Amazon annual revenueUS self-published books per year
It is a curious fact, and one that ought to be more widely known, that the amount of money Amazon makes in a year and the number of people who decide to publish their novel on the internet move together with the precision of a couple who have been married so long they've started finishing each other's sentences. One might assume these are unrelated phenomena, separated by the gulf between a trillion-dollar logistics empire and someone's fever dream about dragons in Brooklyn. And yet here they are, nearly perfectly correlated, which suggests either that the universe enjoys a very specific kind of joke, or we are all pattern-seeking creatures desperate to connect dots that happen to be standing next to each other.

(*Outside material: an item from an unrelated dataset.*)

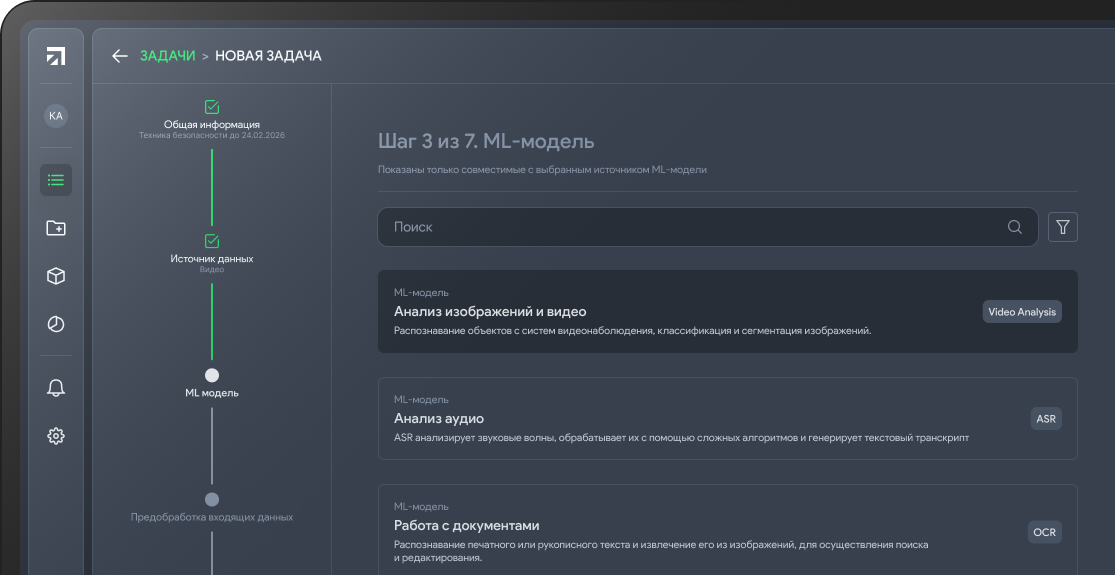Click the magnifier icon in the search field

pos(1015,227)
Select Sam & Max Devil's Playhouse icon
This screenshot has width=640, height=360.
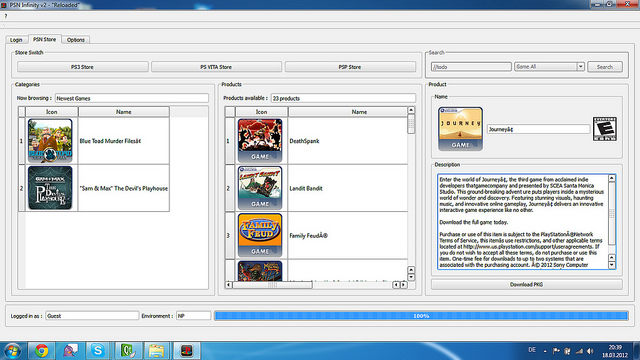coord(50,188)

The honest answer is almost certainly banal: both are downstream effects of the same river, which is to say economic confidence and internet adoption. As Amazon's cloud services, retail dominance, and advertising networks have expanded—growing from roughly $35 billion in revenue in 2010 to over $570 billion by 2023—the infrastructure for self-publishing has become cheaper, faster, and more culturally visible. It's the same story that explains why pizza delivery apps and craft cocktail recipes both exploded in the 2010s. We're not watching Amazon cause amateur authors; we're watching the same rising tide of digital infrastructure, disposable income, and the democratisation of tools lift both boats simultaneously. The real magic is that 98 percent correlation requires almost no magic at all, just two things riding the same economic wave like surfers who've never met but happen to paddle out on the same Tuesday.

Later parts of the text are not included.